Mas e se, por um acaso qualquer, soubéssemos quanto mais tempo teríamos de vida. Iria isso afectar todo o nosso comportamento, todas as nossas decisões, toda a nossa forma de pensar, toda a nossa vida. Iríamos nós tentar experimentar tudo, ver tudo, sentir tudo, o mais rapidamente possível, mesmo sabendo que o nosso tempo só terminaria daí a muitos e muitos anos?! Iríamos nós cair numa apatia avassaladora, apenas porque sabíamos quando seria o dia do ‘juízo final’?! Ou iríamos nós continuar com a nossa vida tranquilamente, aproveitando tudo o que o tempo nos traz, aproveitar todos os momentos de uma forma mais racional, outros de uma forma mais emotiva?! Saberíamos nós gerir o nosso tempo se soubéssemos quando ele acaba?!

Talvez o que mais nos assusta com o passar do tempo é mesmo o sabermos que este acaba, e deixar coisas por fazer ou por dizer. Sinceramente pensar nisto, faz-me também repensar na forma como tenho passado a minha vida, a forma como encaro o meu futuro, cria-me de alguma maneira um receio, quase um medo, de morrer e não ter feito tudo o que devia, não ter já tempo de reparar algum erro da minha vida, nunca mais ver as pessoas que amo, e saber que deixarei por cá pessoas a sentirem falta da minha presença.
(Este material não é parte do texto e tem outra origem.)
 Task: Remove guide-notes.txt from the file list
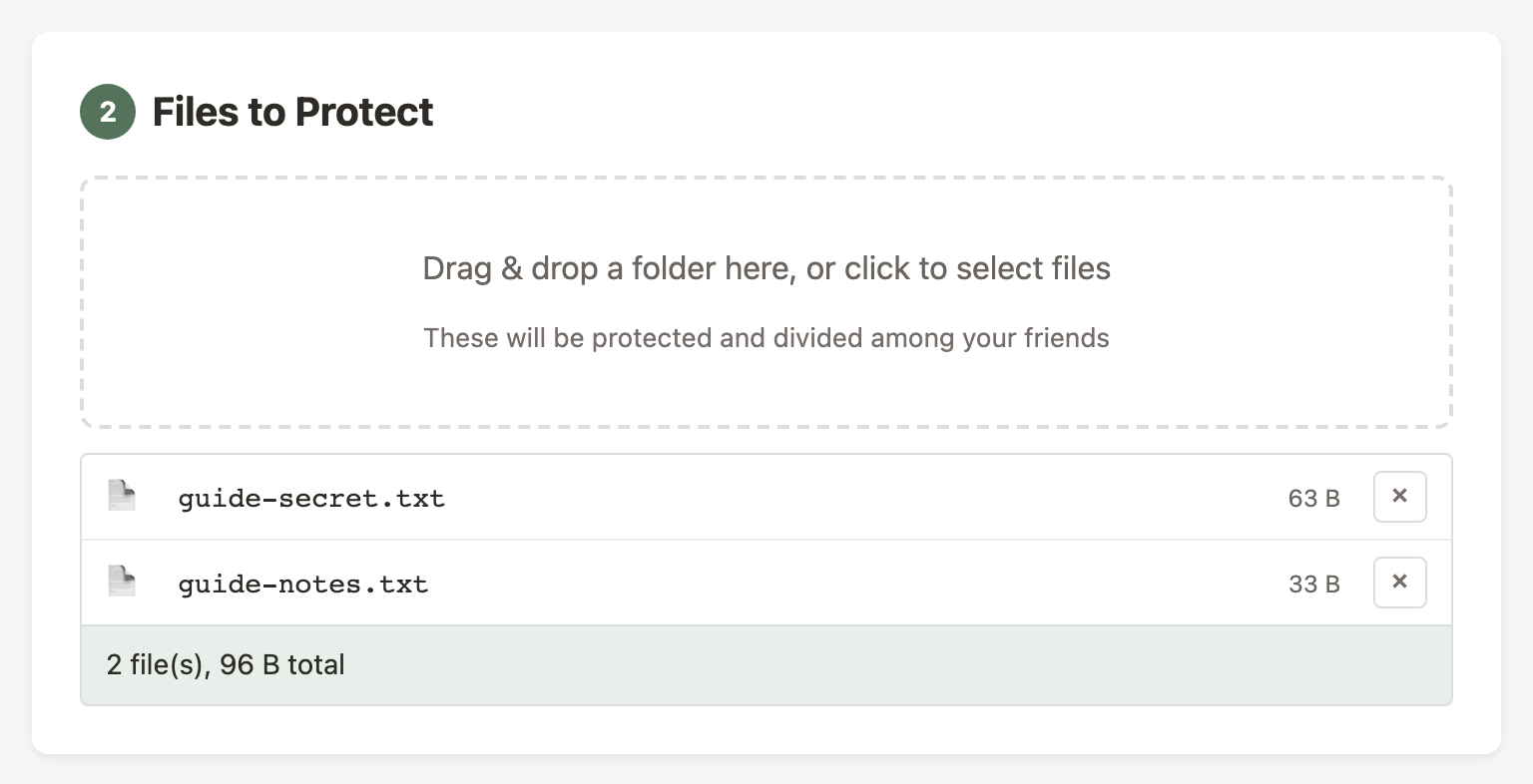1399,583
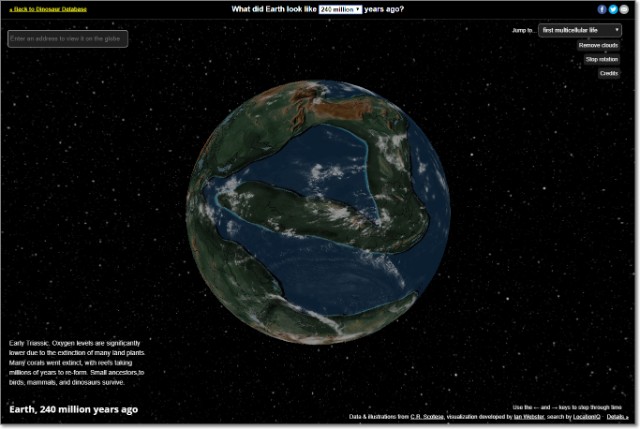Toggle globe spin with Stop rotation

tap(602, 59)
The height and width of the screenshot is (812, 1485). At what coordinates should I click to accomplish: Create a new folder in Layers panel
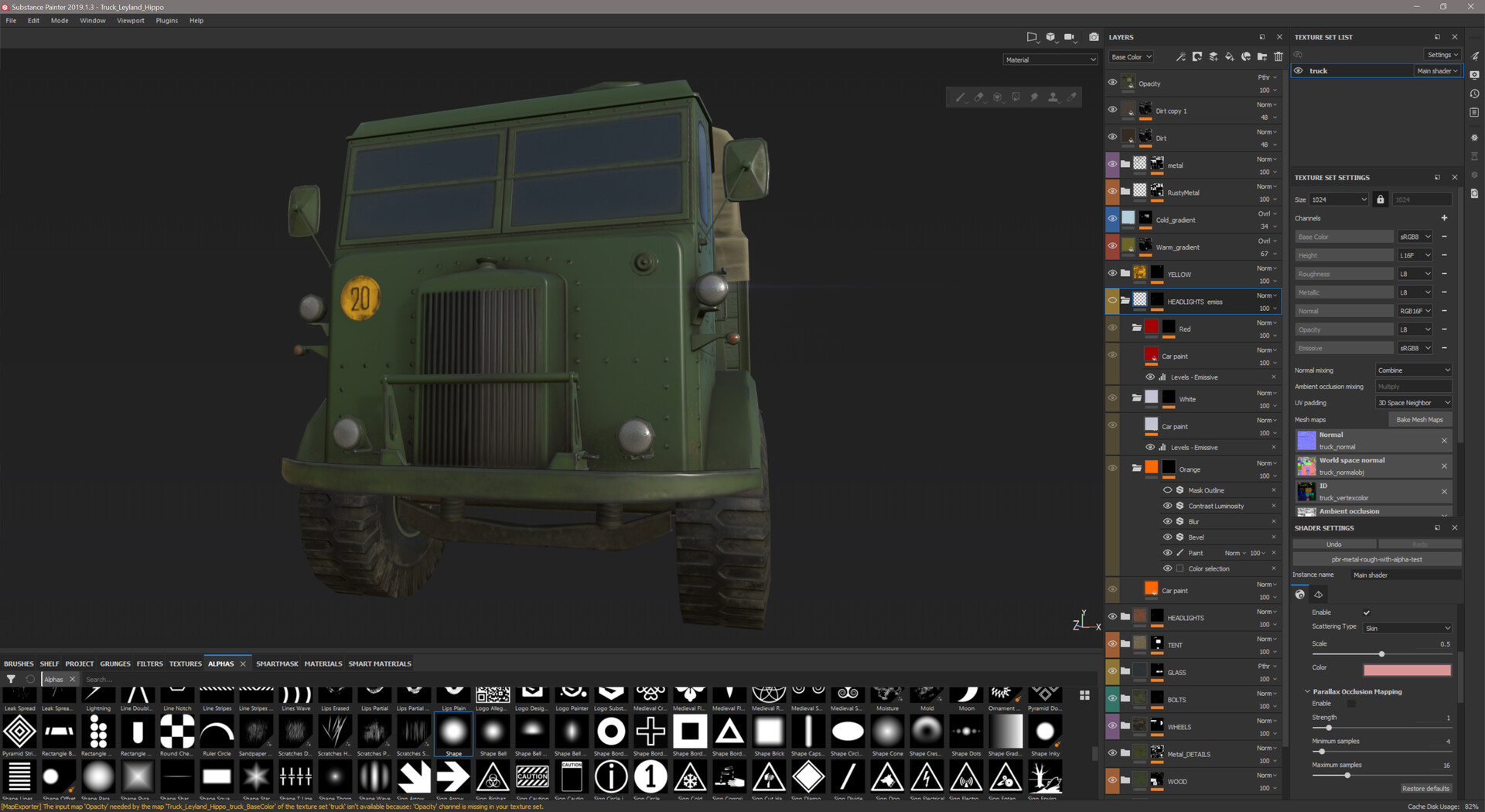point(1261,56)
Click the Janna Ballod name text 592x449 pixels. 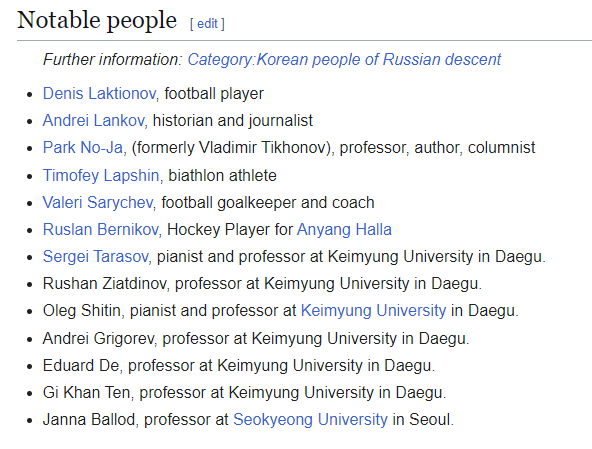click(88, 420)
Eu sempre ouvi dizer que a nossa vida inteira nos passa diante dos olhos no segundo antes de morrermos. Mas eu quero acreditar que esse segundo não é um segundo apenas, mas que ele se expande para sempre, como um oceano de tempo. Para mim pode ser os momentos que passei a brincar com a minha cadela, para outra pessoa pode ser as gargalhadas que deu com os filhos, para ti pode ter sido aquele beijo ou abraço que nunca esqueceste. A verdade é que com tanto tempo que passamos neste planeta é difícil ficarmos chateados com alguma coisa, quando existe tanta Beleza nele. Às vezes sinto que estou a desperdiçar o meu tempo, ou que estou a gastá-lo depressa demais… mas depois lembro-me de relaxar, e de não o tentar agarrar, aprisionar, e é nessa altura que ele corre através de mim como a chuva, e eu sinto apenas gratidão por poder viver cada segundo, cada momento, cada dia, por mais estúpido que seja, da minha pequena e longa vida.